FreePBX goes down once a week

Our business uses the FreePBX distro (12.0.43) for our phone system, and about once per week it goes “down”, meaning that it can no longer accept incoming calls or make outgoing calls.

When this happens, I can still log in to the web gui and it shows active extensions and SIP trunks.

I can still SSH in and run the Asterisk CLI.

The error(s) in the Asterisk console is:

channel.c:4874 ast_prod: Prodding channel 'SIP/400-00000cc8' failed

…for each extension, but not all at once. They come periodically.

The error on the phones when trying to dial out is:

Calling (out INV)

It starts working again if I log in to the web gui and reboot the machine. Restarting phones, routers, or anything else has no effect.
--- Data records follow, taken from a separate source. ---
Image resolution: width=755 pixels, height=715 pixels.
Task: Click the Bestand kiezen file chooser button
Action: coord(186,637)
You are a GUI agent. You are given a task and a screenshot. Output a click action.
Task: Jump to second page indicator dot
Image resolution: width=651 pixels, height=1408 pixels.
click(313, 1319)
I have to restart the server.

I tried “amportal restart” but that seemed to hang forever “waiting for Asterisk to gracefully exit”.

Restarting the server fixes the problem immediately.
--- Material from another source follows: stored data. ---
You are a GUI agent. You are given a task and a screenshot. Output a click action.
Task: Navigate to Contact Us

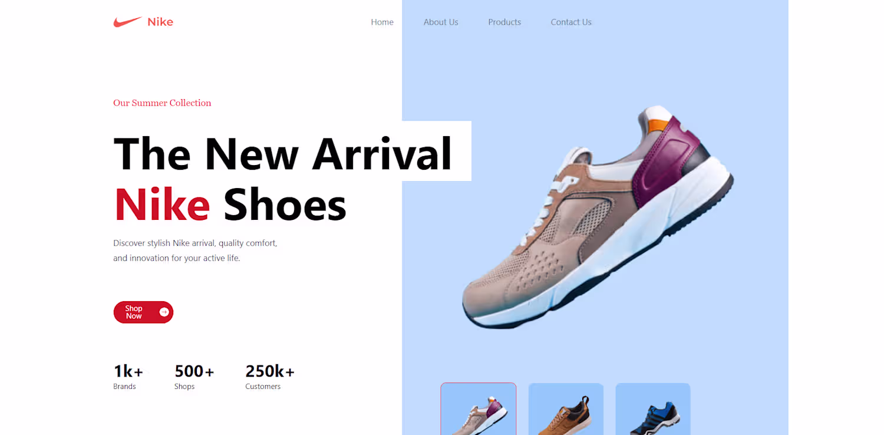pyautogui.click(x=571, y=22)
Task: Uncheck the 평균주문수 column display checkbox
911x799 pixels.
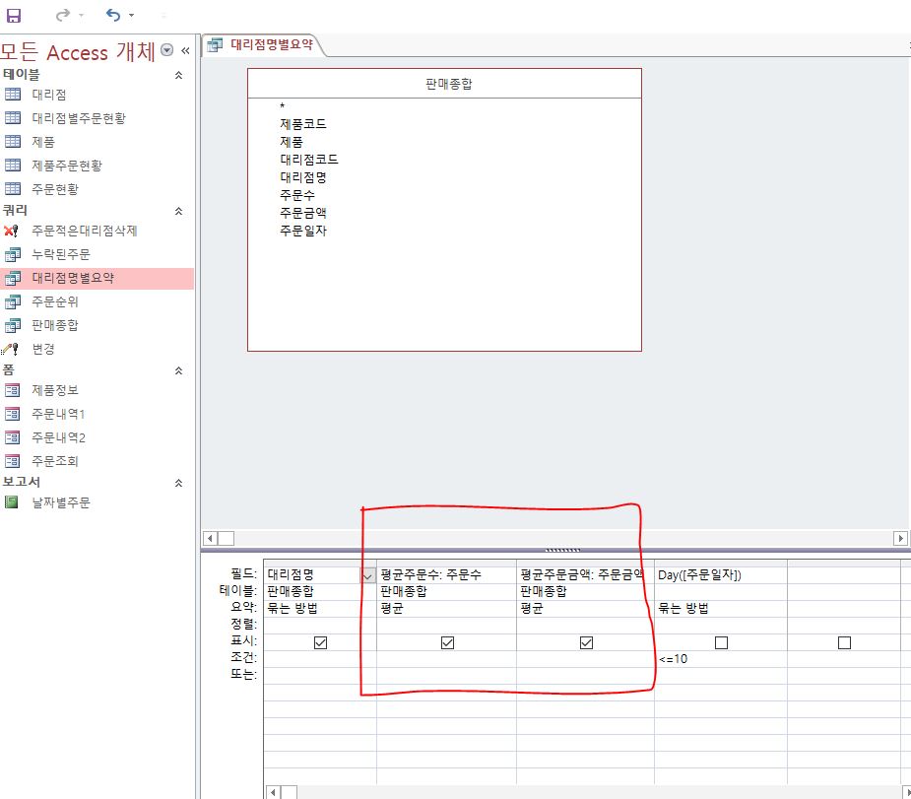Action: pyautogui.click(x=447, y=642)
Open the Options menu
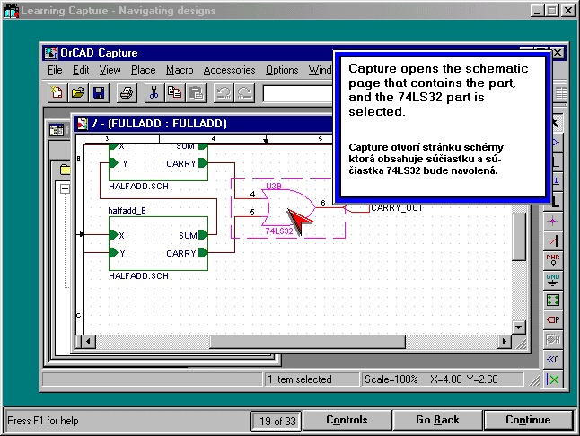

Does anyone have any suggestions?

That to me does not sound like anything directly to do with Asterisk/FreePBX, but more an underlying OS problem, I would install sysstat and explore your sar logs daily and as time goes on, there is no one way to identify your problem from what you anecdoted, but concentrating on excessive memory usage/leaks over time, other parts of the sar logs might possibly give clues as to where to start as it logs usage by all the undeerlying subsytems that your linux system is composed of.

More pragmatically, install the same software on alternate hardware and “compare and contrast”

Thanks @dicko,

I’m happy to try that.

This is a vanilla, unmodified FreePBX distro, not something I’ve cobbled together, though.
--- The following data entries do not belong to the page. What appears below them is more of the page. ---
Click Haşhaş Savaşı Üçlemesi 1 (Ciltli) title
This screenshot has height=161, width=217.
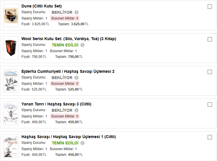69,137
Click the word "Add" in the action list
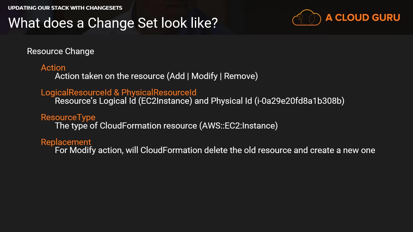 pyautogui.click(x=177, y=76)
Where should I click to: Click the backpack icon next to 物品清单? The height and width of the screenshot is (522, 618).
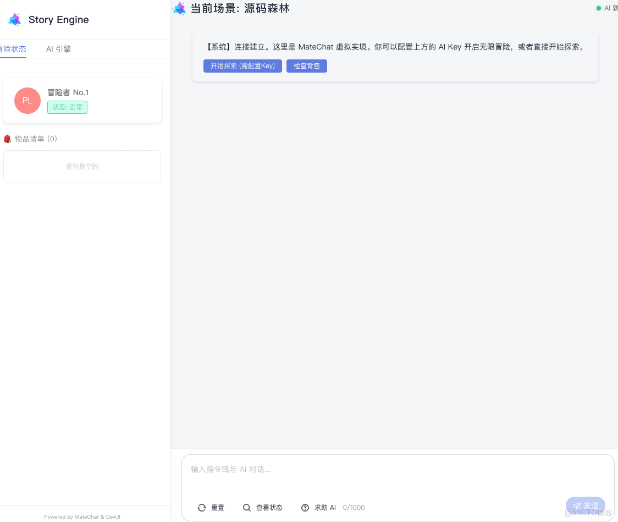[x=7, y=139]
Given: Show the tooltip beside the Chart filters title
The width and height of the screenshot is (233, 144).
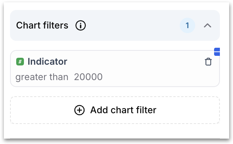Looking at the screenshot, I should pos(81,25).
To be clear, it’s not the whole computer that locks up; I log in to the FreePBX web GUI to reboot. In fact Asterisk doesn’t even lock up, as I can log in to the CLI.

-Wes

Exactly, a vanilla FreePBX distro , un-cobbled (or many other distros, VOIP or otherwise, Debian, Centos etc.) , just do NOT behave that way, they work for years I can assure you, YOUR hardware system however does CRASH, does that not add some logic into your thinking ?

1 Like

OK, I’ve got sysstat collecting entries in SAR logs, so we’ll see how it goes.

Keep an eye on the network stuff . . . My guess it just “throws a wobbly” at about the same time.

Probably the cleaner unplugging the server to plug the hoover in :laughing:

1 Like

Probably the cleaner unplugging the server to plug the hoover in

Normally that’s what I’d think, too!

We actually had a restaurant client who kept complaining that the network switch we installed was taking their Point-of-sale system offline. They had it plugged in to a power strip, and they were using the strip to turn their beer sign on and off. Beer sign off → switch off → POS down.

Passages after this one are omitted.